[Opening Records for this exercise section]
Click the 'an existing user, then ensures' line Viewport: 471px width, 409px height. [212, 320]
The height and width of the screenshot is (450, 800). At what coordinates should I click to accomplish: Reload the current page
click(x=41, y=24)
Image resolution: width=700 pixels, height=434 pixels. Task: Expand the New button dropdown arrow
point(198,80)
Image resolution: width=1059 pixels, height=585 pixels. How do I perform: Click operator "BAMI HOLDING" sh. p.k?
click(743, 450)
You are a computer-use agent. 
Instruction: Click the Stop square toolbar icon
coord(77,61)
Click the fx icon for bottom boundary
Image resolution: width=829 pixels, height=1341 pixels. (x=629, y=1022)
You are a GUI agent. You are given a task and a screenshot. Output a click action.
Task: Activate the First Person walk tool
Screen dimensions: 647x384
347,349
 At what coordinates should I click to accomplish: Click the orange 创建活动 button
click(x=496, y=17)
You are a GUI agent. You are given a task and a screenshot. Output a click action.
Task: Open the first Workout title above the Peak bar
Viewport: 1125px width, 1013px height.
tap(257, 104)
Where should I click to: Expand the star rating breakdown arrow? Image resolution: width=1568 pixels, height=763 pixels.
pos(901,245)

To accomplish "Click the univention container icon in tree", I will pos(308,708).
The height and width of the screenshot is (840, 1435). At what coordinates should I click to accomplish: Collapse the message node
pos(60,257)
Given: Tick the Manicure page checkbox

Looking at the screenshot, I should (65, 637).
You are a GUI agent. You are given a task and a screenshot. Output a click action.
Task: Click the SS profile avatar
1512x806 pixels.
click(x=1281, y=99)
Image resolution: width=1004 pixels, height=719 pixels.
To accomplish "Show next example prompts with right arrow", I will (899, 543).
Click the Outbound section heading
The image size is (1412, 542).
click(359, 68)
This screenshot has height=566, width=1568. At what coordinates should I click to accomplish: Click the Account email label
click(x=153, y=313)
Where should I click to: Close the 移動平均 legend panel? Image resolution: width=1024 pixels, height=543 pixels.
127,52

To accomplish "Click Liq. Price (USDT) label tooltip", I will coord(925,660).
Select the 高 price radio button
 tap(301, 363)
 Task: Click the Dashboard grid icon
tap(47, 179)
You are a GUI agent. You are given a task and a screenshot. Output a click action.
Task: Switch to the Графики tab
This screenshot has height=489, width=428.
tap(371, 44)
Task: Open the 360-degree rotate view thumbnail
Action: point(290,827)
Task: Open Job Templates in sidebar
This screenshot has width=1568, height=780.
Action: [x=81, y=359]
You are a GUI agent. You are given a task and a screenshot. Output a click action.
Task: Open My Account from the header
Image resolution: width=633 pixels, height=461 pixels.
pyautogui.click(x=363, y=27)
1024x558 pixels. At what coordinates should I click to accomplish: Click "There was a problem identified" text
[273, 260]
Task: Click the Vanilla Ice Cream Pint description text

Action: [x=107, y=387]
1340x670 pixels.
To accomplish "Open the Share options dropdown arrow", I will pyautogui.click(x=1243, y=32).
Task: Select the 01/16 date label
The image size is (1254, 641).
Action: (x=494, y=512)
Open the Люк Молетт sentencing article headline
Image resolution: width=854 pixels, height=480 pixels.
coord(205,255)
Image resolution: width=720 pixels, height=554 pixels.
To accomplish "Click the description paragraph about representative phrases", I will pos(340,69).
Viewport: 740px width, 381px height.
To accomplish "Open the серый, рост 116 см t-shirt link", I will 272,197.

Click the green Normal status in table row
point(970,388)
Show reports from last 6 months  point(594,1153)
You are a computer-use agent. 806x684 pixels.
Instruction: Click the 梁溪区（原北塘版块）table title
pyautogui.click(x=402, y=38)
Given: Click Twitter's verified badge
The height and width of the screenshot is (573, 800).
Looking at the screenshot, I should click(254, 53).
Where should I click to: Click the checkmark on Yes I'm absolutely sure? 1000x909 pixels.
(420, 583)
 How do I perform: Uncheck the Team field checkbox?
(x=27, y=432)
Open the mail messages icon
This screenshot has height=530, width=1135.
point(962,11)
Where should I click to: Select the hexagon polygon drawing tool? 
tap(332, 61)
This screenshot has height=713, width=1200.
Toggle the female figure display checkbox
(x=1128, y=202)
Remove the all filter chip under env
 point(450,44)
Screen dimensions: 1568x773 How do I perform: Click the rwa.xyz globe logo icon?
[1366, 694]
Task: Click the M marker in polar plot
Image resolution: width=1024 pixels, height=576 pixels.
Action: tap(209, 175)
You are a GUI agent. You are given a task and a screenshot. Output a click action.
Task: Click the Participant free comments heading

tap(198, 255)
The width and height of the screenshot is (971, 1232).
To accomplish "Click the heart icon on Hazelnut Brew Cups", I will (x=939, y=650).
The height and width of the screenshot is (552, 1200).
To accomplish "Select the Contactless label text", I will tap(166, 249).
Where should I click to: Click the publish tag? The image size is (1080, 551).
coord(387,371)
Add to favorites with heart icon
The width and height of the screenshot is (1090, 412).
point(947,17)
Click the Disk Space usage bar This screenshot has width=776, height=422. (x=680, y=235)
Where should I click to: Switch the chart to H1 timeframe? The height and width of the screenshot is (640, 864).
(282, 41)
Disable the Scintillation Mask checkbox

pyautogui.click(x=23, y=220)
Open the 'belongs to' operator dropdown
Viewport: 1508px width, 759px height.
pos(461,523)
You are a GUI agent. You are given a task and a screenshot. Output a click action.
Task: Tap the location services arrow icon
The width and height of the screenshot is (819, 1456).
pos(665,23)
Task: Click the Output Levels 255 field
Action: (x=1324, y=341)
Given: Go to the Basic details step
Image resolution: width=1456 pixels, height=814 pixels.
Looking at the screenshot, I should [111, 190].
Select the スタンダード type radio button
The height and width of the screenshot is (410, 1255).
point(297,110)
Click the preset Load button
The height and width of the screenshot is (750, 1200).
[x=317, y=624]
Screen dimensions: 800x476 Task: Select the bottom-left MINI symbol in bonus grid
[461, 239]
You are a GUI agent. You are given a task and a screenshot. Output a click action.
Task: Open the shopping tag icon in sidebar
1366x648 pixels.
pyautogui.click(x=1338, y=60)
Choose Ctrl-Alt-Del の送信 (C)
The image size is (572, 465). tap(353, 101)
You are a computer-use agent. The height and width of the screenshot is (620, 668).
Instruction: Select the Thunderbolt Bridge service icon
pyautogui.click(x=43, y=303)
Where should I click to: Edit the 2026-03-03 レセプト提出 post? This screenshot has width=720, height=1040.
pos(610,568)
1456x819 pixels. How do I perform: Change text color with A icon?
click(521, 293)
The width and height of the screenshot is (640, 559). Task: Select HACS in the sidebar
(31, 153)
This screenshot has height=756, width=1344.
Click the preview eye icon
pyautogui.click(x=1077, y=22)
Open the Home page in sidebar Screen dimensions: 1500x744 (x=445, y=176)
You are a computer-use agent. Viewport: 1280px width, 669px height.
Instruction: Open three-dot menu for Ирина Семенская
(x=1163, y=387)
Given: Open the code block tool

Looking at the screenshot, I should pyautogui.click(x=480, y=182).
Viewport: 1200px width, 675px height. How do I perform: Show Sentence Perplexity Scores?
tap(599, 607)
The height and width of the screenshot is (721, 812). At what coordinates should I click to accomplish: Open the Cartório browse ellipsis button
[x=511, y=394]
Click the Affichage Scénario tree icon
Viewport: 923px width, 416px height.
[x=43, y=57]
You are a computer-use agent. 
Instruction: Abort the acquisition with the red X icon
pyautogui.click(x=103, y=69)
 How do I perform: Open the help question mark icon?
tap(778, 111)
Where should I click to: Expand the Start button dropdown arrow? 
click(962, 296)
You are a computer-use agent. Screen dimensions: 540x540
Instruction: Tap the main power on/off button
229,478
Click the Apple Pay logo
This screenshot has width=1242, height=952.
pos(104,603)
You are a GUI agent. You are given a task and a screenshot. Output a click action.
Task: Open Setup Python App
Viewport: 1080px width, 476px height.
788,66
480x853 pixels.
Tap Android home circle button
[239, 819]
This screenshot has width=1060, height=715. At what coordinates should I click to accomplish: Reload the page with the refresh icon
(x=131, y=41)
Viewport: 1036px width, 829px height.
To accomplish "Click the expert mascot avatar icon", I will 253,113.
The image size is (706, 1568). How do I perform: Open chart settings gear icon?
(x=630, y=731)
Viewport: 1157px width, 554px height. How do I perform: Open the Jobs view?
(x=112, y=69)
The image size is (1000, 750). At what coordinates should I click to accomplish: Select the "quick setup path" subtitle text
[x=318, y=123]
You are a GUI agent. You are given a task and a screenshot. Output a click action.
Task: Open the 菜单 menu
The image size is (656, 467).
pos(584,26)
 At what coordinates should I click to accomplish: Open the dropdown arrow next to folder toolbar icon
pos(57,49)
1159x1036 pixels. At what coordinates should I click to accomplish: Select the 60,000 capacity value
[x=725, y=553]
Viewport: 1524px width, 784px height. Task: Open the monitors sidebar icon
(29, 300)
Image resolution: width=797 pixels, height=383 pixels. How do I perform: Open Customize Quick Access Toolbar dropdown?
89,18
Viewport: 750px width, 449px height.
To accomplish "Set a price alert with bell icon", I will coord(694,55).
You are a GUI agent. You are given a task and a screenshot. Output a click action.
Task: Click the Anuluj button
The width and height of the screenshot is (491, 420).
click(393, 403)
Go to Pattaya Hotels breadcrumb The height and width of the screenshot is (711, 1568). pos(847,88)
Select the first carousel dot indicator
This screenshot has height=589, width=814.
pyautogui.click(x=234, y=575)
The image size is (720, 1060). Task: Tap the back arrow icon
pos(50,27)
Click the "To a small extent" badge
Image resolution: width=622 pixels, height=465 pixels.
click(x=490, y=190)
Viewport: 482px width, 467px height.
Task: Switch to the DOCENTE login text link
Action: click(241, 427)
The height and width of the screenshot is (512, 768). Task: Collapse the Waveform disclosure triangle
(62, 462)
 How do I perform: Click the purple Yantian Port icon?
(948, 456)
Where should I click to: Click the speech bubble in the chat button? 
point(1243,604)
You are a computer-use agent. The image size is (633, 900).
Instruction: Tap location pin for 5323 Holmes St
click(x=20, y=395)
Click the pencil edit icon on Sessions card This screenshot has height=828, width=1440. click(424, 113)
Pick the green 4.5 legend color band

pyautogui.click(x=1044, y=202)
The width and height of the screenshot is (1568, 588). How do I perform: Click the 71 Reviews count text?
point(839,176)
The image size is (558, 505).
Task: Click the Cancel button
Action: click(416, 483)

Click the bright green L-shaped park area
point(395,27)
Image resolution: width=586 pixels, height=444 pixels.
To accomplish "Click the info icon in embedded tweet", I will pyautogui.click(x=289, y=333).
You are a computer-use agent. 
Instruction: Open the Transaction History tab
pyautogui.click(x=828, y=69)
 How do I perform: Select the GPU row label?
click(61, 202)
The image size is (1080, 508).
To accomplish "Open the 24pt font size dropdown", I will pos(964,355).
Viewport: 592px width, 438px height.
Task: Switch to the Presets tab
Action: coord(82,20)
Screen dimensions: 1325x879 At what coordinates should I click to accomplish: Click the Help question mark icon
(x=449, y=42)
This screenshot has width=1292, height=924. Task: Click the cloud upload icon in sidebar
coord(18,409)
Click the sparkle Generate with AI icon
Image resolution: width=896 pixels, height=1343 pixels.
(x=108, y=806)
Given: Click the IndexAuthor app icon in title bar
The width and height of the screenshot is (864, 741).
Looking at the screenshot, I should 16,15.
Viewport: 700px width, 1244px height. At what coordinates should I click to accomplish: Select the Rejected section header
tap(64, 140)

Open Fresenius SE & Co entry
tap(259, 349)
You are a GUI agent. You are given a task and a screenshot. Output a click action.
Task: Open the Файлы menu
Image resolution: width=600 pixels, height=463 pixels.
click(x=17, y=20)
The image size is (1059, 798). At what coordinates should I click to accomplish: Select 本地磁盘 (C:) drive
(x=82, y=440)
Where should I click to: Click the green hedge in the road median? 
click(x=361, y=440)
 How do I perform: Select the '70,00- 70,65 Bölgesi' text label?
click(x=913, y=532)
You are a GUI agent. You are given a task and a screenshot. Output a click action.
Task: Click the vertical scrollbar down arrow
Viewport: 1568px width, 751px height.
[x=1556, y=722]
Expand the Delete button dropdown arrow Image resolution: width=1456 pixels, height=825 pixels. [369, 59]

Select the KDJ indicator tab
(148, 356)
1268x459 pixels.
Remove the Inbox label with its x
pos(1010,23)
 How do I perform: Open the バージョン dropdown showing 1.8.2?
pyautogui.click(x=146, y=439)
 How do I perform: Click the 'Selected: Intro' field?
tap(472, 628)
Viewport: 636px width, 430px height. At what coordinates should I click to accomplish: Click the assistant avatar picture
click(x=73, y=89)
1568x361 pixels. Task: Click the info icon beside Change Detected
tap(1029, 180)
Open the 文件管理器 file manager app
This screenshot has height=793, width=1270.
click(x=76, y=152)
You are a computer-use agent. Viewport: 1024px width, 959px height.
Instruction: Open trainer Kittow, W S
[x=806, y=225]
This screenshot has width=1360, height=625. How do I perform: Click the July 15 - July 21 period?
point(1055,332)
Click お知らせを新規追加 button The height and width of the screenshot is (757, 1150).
[Closing Records for this exercise section]
Search the entries for the word "badge" and copy every line that has it.

Given: Click Twitter's verified badge
Click the "To a small extent" badge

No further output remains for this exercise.